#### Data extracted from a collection
========================================================================

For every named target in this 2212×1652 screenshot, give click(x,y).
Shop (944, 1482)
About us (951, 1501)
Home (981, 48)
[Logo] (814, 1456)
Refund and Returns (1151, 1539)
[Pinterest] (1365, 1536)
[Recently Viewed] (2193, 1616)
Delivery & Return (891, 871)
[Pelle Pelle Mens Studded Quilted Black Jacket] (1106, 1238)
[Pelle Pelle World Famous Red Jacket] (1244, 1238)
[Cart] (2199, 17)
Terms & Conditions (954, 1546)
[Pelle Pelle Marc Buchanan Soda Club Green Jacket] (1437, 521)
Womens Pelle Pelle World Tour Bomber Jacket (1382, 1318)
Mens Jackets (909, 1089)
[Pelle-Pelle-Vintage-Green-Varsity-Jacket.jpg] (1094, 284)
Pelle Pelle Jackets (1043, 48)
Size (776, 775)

========================================================================

#### Exercise description
Line by line, copy the data above exactly as it reads.

#### Solution for this task
For every named target in this 2212×1652 screenshot, give click(x,y).
Shop (944, 1482)
About us (951, 1501)
Home (981, 48)
[Logo] (814, 1456)
Refund and Returns (1151, 1539)
[Pinterest] (1365, 1536)
[Recently Viewed] (2193, 1616)
Delivery & Return (891, 871)
[Pelle Pelle Mens Studded Quilted Black Jacket] (1106, 1238)
[Pelle Pelle World Famous Red Jacket] (1244, 1238)
[Cart] (2199, 17)
Terms & Conditions (954, 1546)
[Pelle Pelle Marc Buchanan Soda Club Green Jacket] (1437, 521)
Womens Pelle Pelle World Tour Bomber Jacket (1382, 1318)
Mens Jackets (909, 1089)
[Pelle-Pelle-Vintage-Green-Varsity-Jacket.jpg] (1094, 284)
Pelle Pelle Jackets (1043, 48)
Size (776, 775)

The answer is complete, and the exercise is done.